Un riche Laboureur, sentant sa mort prochaine,
Fit venir ses enfants, leur parla sans témoins.
Gardez-vous, leur dit-il, de vendre l’héritage
Que nous ont laissé nos parents.
Un trésor est caché dedans.
Je ne sais pas l’endroit ; mais un peu de courage
Vous le fera trouver, vous en viendrez à bout.
Remuez votre champ dès qu’on aura fait l’Août.

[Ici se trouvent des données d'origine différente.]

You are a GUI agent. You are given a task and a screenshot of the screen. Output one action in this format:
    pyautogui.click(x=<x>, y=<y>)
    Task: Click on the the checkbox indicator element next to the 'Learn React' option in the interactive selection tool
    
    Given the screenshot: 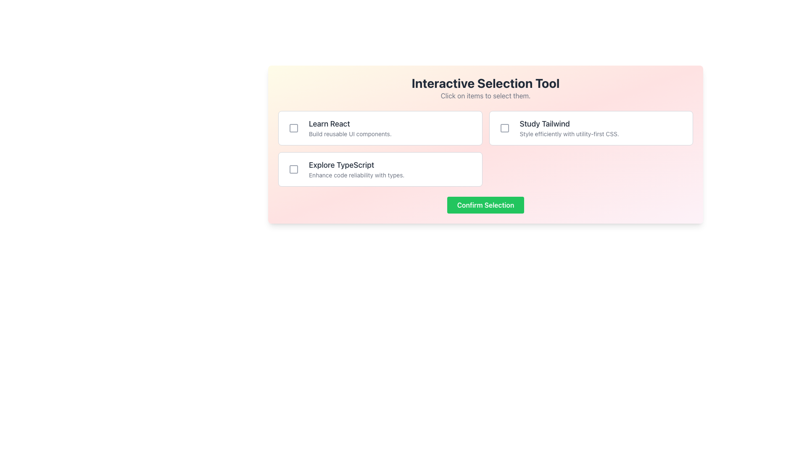 What is the action you would take?
    pyautogui.click(x=294, y=128)
    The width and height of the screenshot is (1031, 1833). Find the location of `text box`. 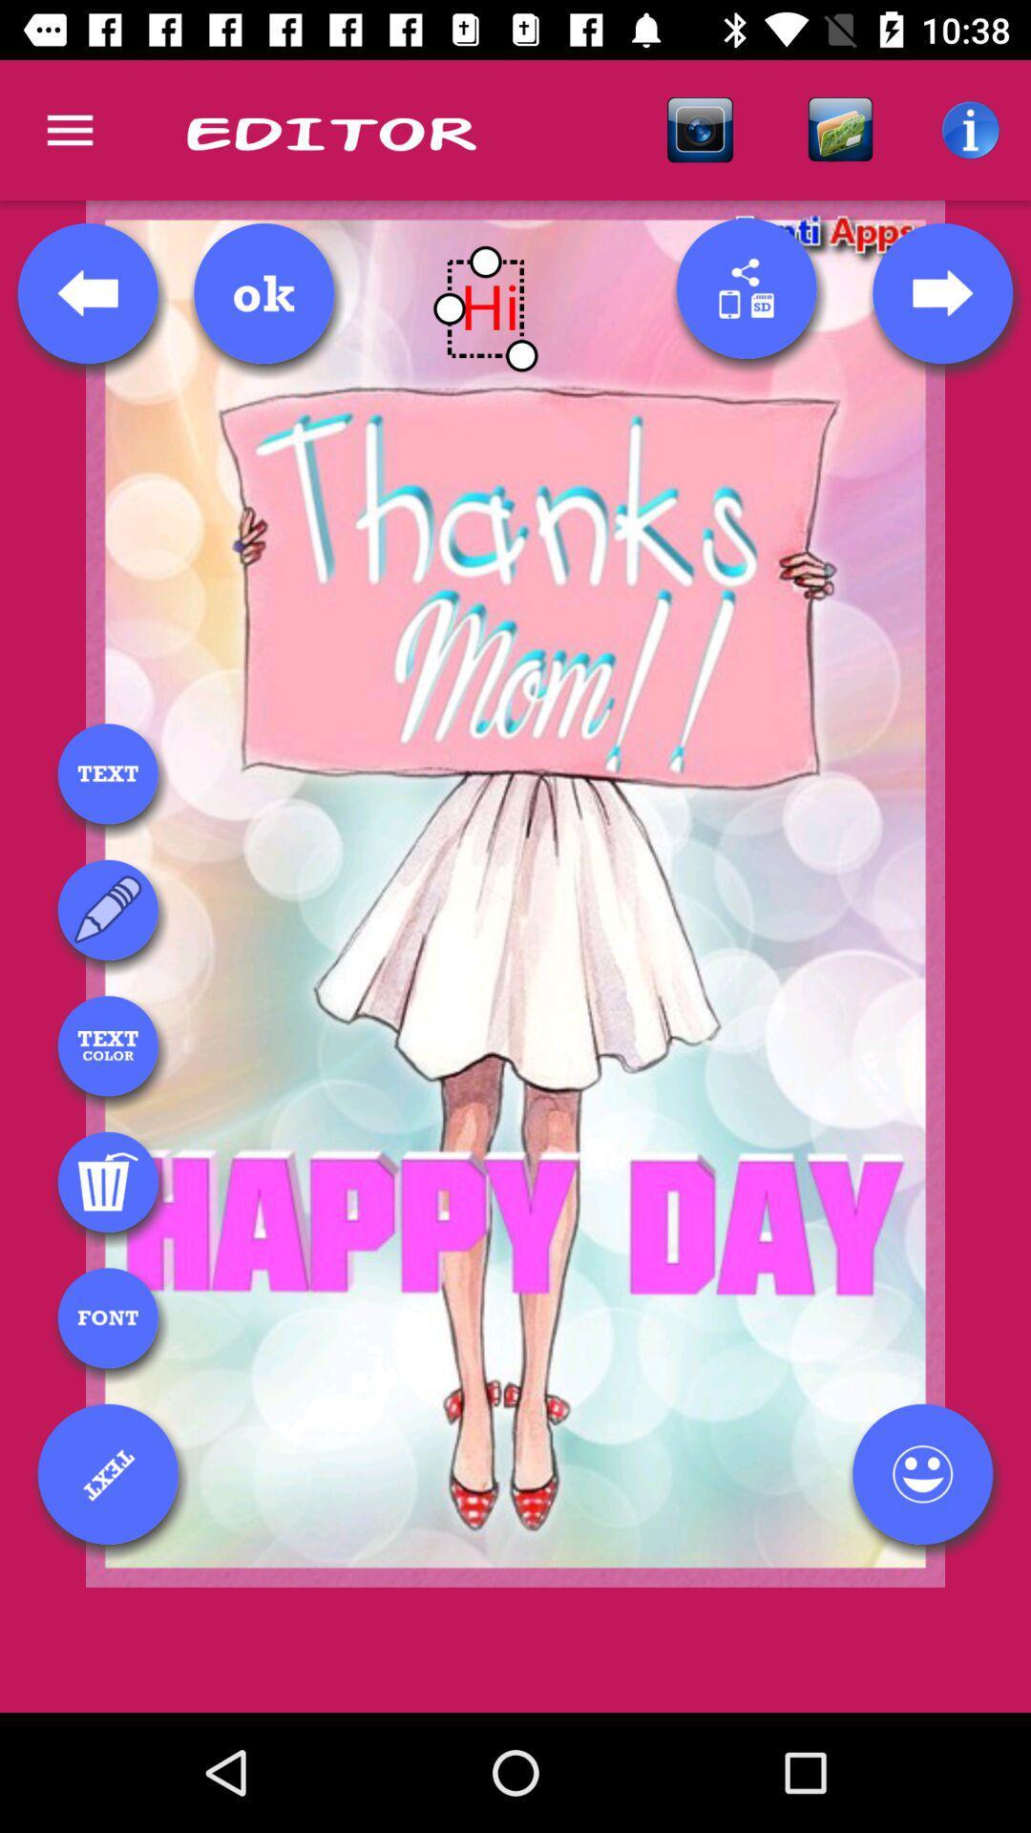

text box is located at coordinates (108, 773).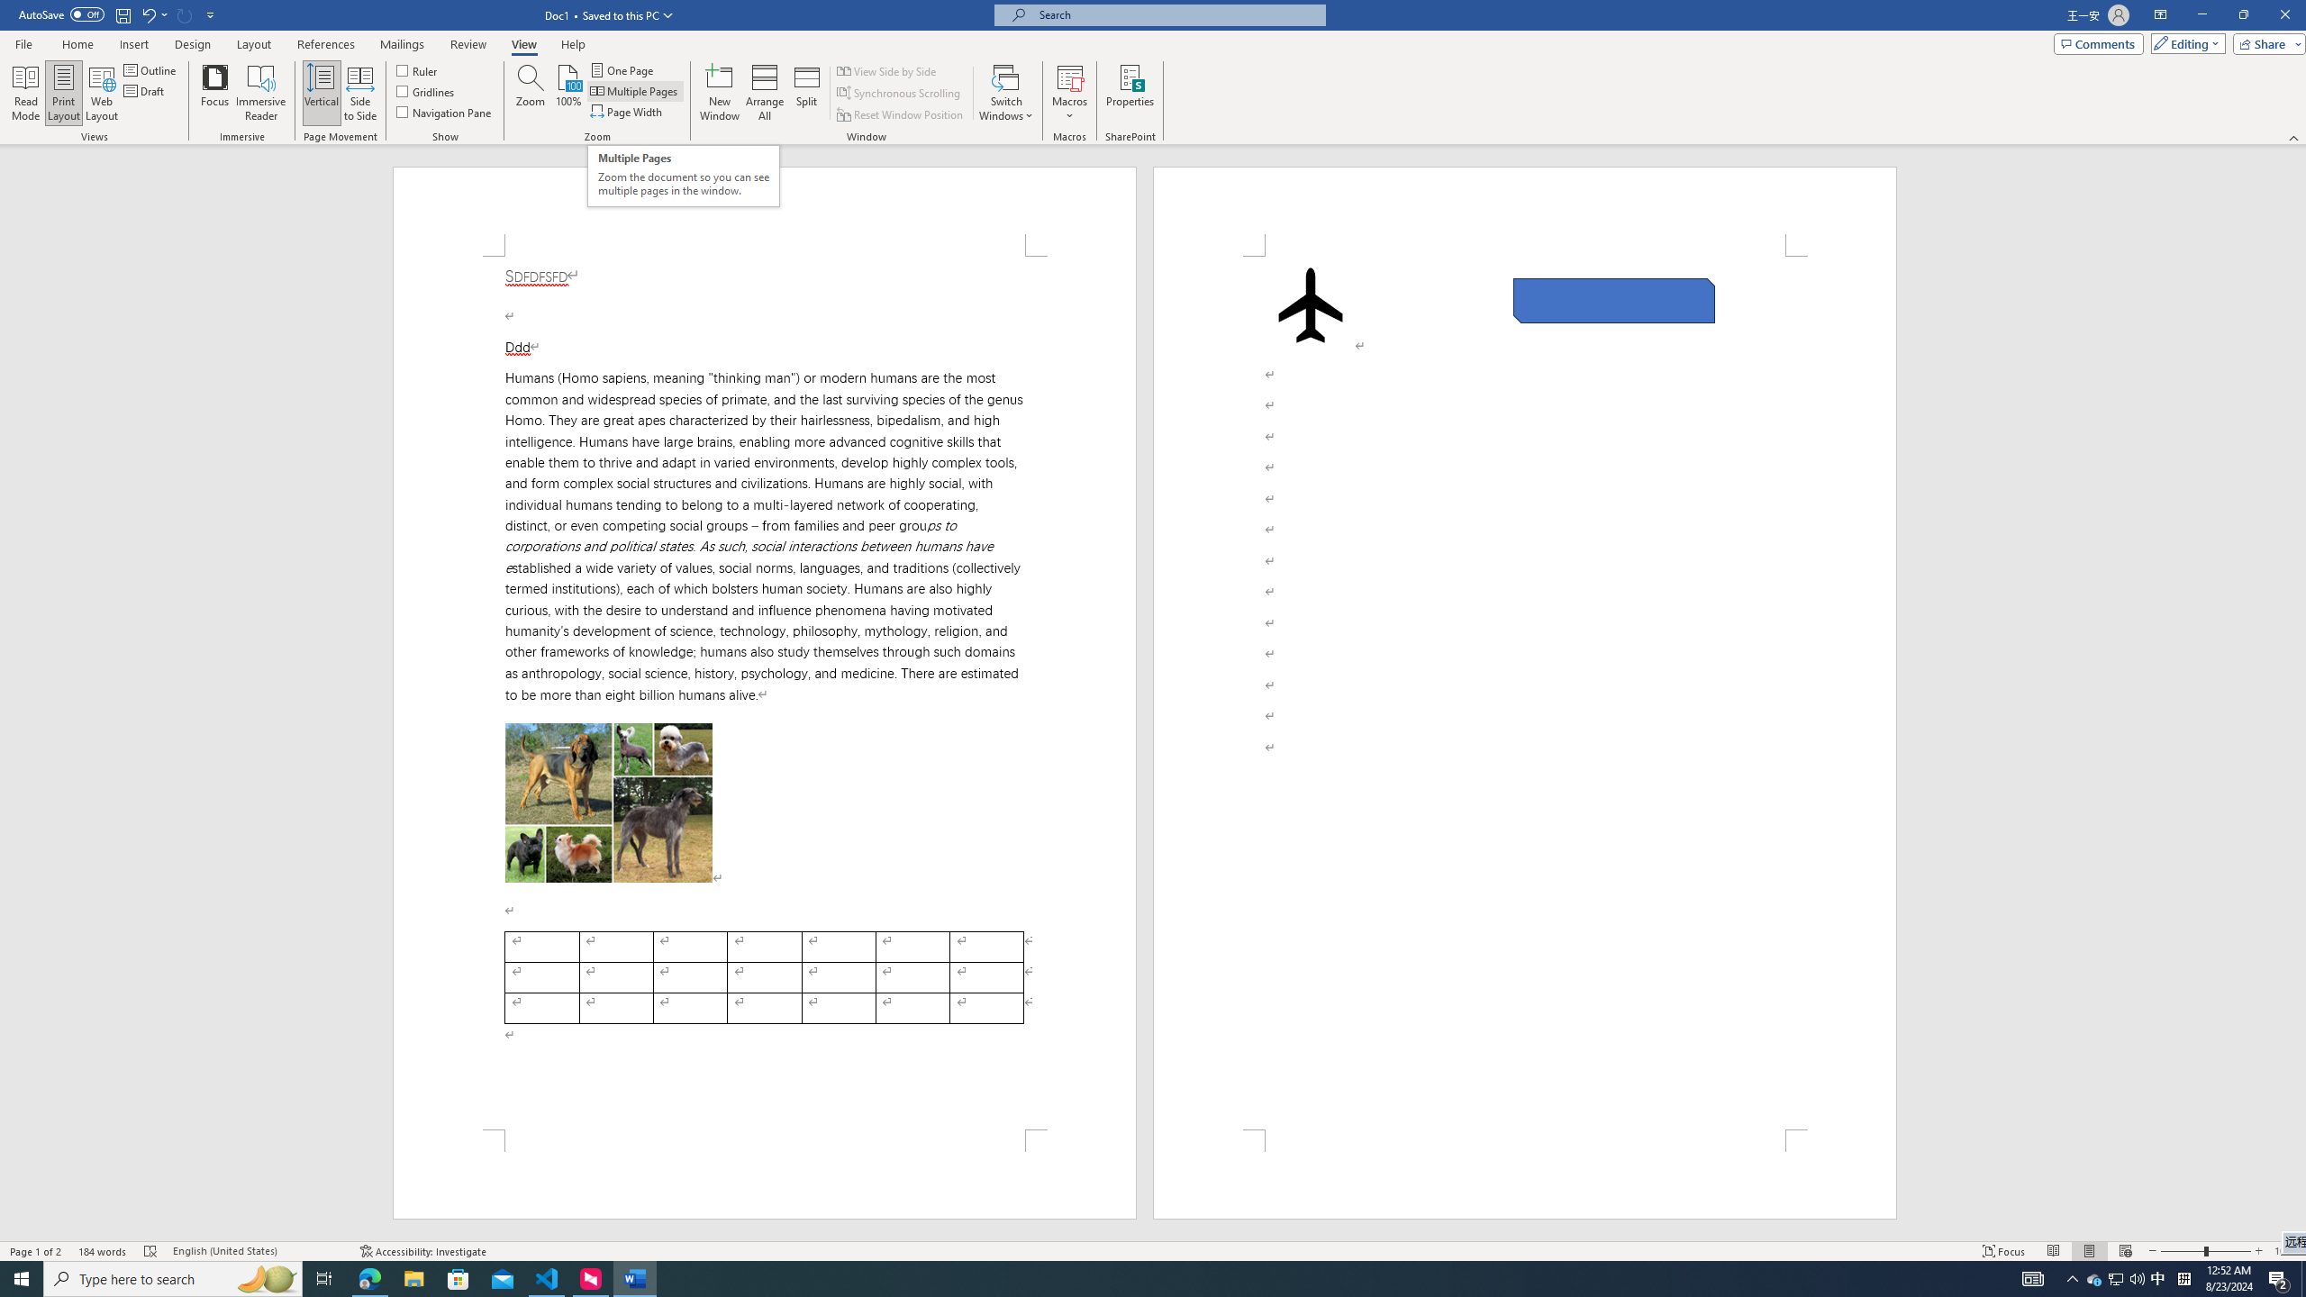 This screenshot has width=2306, height=1297. What do you see at coordinates (1131, 93) in the screenshot?
I see `'Properties'` at bounding box center [1131, 93].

Creusez, fouillez, bêchez ; ne laissez nulle place
Où la main ne passe et repasse.
Le père mort, les fils vous retournent le champ
Deçà, delà, partout ; si bien qu’au bout de l’an
Il en rapporta davantage.
D’argent, point de caché. Mais le père fut sage
De leur montrer avant sa mort
Que le travail est un trésor.
— Jean de La Fontaine, Fables de La Fontaine, Le Laboureur et ses enfants.